Supplied passage:
-.-.-
Any guesses on age that I need to think about getting rid of him?


----------



## Up North (Nov 29, 2005)

I recently had to get rid of my bull because he turned on me. He was around 1 1/2 to 2 years old. Luckily all my girls are currently bred but I'm going to be in a bind this spring. I don't have a replacement. He had just hit the stage where he stopped looking like a scrawny teenager and he really looked like a bull. He had just started getting some good size on him and really filling out when he turned. Anyways, if he's 3 and still not showing any signs of aggression I would say you are good to go. That's not saying that there won't be some change in circumstances that lead him to change his behavior but at 3 he should be done growing and pretty much set in his ways.


----------



## CoachB (Aug 30, 2011)
-.-.-
Data shown:
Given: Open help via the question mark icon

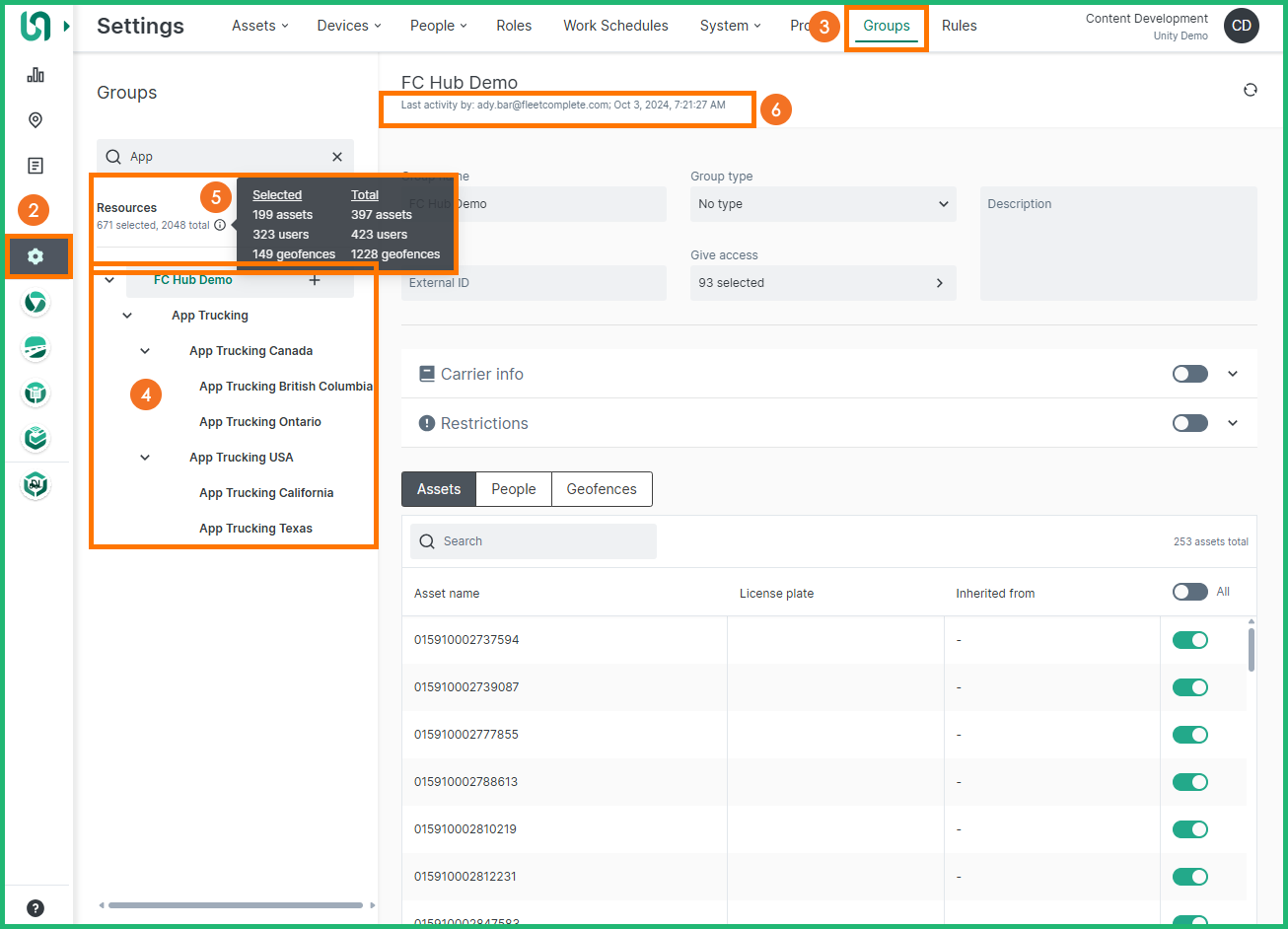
-.-.-
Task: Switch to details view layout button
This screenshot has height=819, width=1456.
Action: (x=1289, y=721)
-.-.-
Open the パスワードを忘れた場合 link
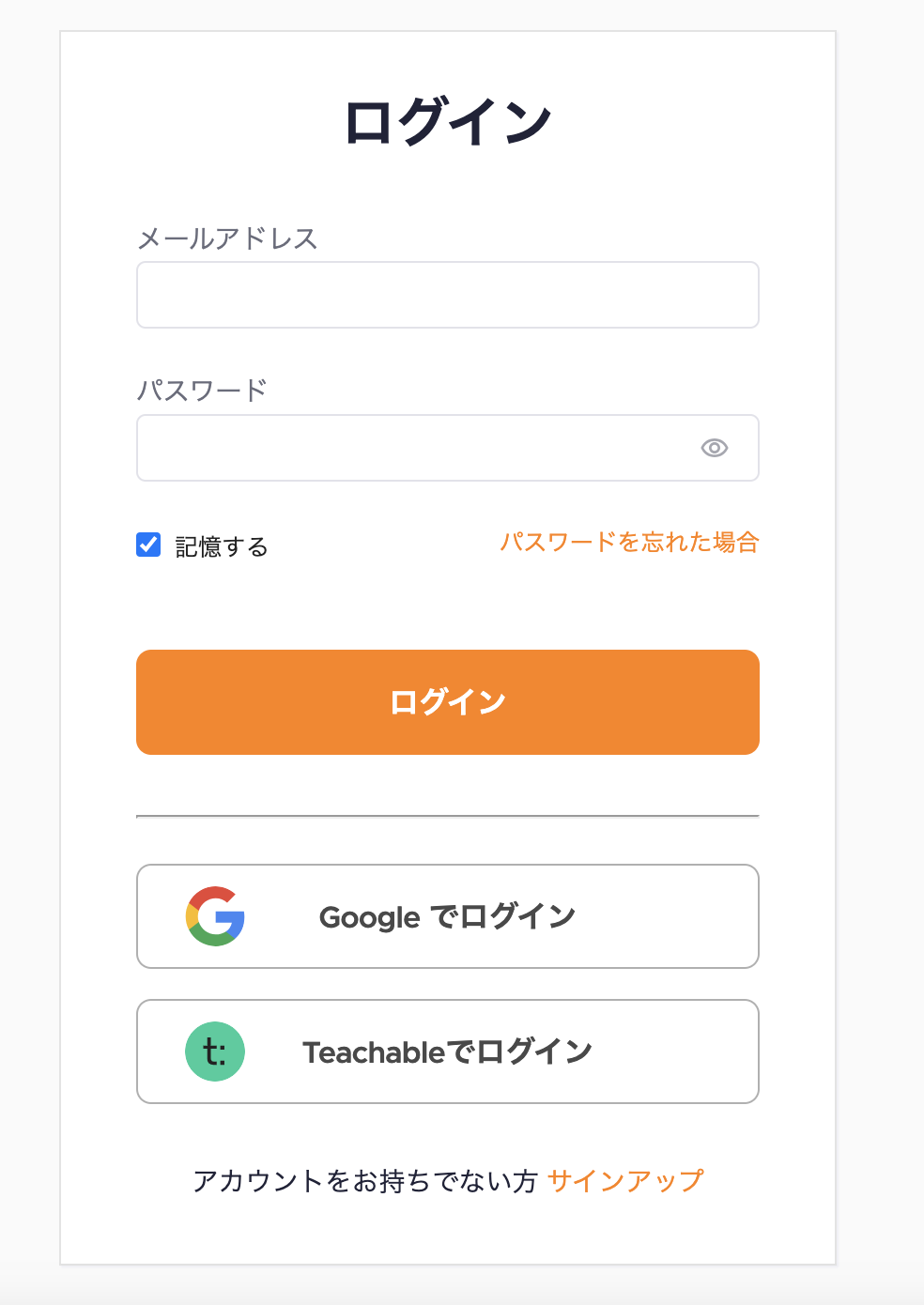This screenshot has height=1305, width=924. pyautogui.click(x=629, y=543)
-.-.-
Copy the forum thread about the bull word for word, starting at "## Up North" and ending at "(Aug 30, 2011)".

## Up North (Nov 29, 2005)

I recently had to get rid of my bull because he turned on me. He was around 1 1/2 to 2 years old. Luckily all my girls are currently bred but I'm going to be in a bind this spring. I don't have a replacement. He had just hit the stage where he stopped looking like a scrawny teenager and he really looked like a bull. He had just started getting some good size on him and really filling out when he turned. Anyways, if he's 3 and still not showing any signs of aggression I would say you are good to go. That's not saying that there won't be some change in circumstances that lead him to change his behavior but at 3 he should be done growing and pretty much set in his ways.


----------



## CoachB (Aug 30, 2011)